Sıradaki sermaye artışından önce ya da hisse senedi basımından önce ödenmemiş kısım kapatılıp şirket hesabına ödenmelidir. Şirket hissedarı EFT ile, ATM’den ya da banka veznesinden gerekli tutarı şirket hesabına gönderir. Açıklamada ise ödeme yapanın adı soyadı ve “sermaye ödemesi” açıklaması yer almalıdır.
Bir şirketin nakde gereksinimi varsa ortakların ya da yeni ortakların maliyetleri veya harcamaları karşılamak için yeni sermaye koyma kararı alması mümkündür. Anonim şirketlerde sermaye artışına bakanlık temsilcisi (komiser) olan bir genel kurul karar vermektedir. Sermaye artışı nakit, alacaktan vazgeçme, gayrimenkul veya iç kaynaklardan diğer fonların kullanılması ile gerçekleşebilir.
Sermaye artışı, hisse adedi sabit tutulup birim hisse bedeli değeri artırılarak ya da yeni hisse çıkarılarak yapılabilir. Yeni hisse senedi çıkarılacağı ve dışarıdan ortaklara primli satılacağı durumlarda ise prim bedeli, emisyon bedeli olarak isimlendirilmektedir.
Sermaye artırılacağı ya da yeni hisse alınacağı durumlarda hissedarların ön alım hakkı saklıdır. Buna rüçhan hakkı adı verilir. Sermaye artışından önce, var olan sermayenin tamamının ödenmesi gerekir. Aksi takdirde sermaye artışı yapılamaz.
Sermaye artışından sonra bazı finansal oranlar tutturulmalıdır. Yoksa sermaye artışı yapılamayacağı unutulmamalıdır. Şirket özkaynaklarının sıfırdan az olması hâlinde sermaye artış kararı alınmadan önce finansal oranların gözden geçirilmesi gerekir. “Borca batıklık” ya da “teknik iflas” durumlarının bertaraf edilmesi amacıyla sermaye artışı yapılması söz konusu olabilir.
Şirket sermayesi tescile tabi olup Ticaret Sicil Gazetesi veya Ticaret Sicil Müdürlükleri’nden sorgulanabilir. Limited şirketlerde hisse sahipliği tescile tabi olup ortaklık yapısı yani hisse kırılımları görülmesi mümkündür. Anonim şirketlerde ise hisse sahipliği anonim olup tescile tabi değildir. Bu nedenle ortaklık yapısı diğer bir deyişle hisse kırılımı görülmemektedir. Sadece hisse pay defteri ya da hazirun cetvelinden kontrol edilebilmektedir.

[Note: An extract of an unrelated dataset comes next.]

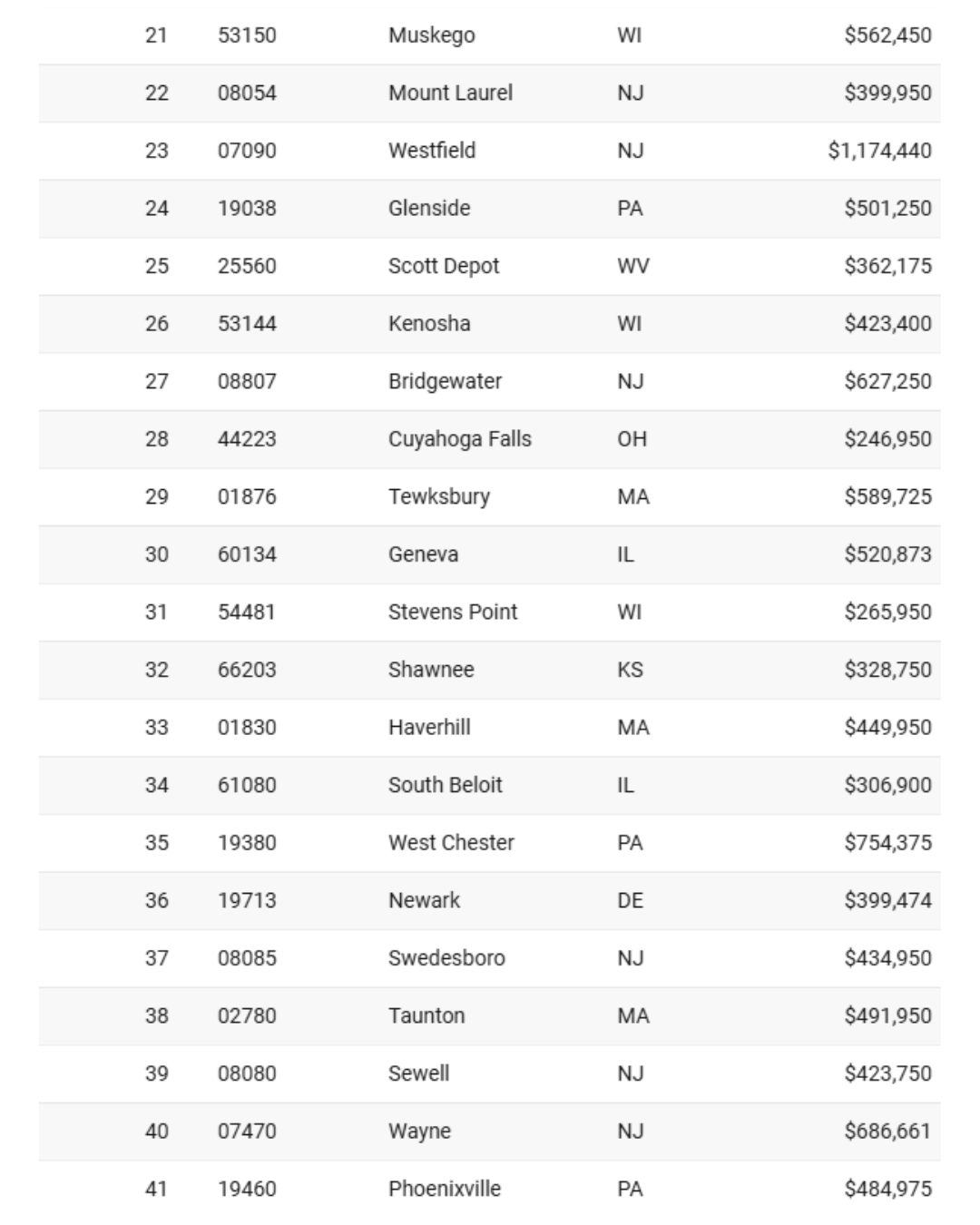Select the Cuyahoga Falls entry
980x1225 pixels.
(459, 439)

Hissedarlar şirkete ihtiyaç olduğu kadar sermaye koyabilir. Sermayeyi düşük tutarak şirket gereksinim duyduğunda borç verebilir. Ancak mali idare tarafından bu yöntem pek tercih edilmez. Hissedar ya da alakalı şahısların şirkete sermayenin 3 katından fazla olmak kaydıyla borç ya da kredi vermesi, örtülü sermaye olarak adlandırılır.
Borç ya da kredi veren hissedar veya ilgili kişi, şirketten faiz ya da kur farkı geliri elde ediyorsa, şirketin bu tutarları vergisel açıdan gider yazması söz konusu değildir. Bu tutarlar beyannamede vergi matrahı içerisinde bulunur. Örtülü sermaye hesabıyla ilgili rapor, kurumlar vergisi ekinde mali idareye ibraz edilir.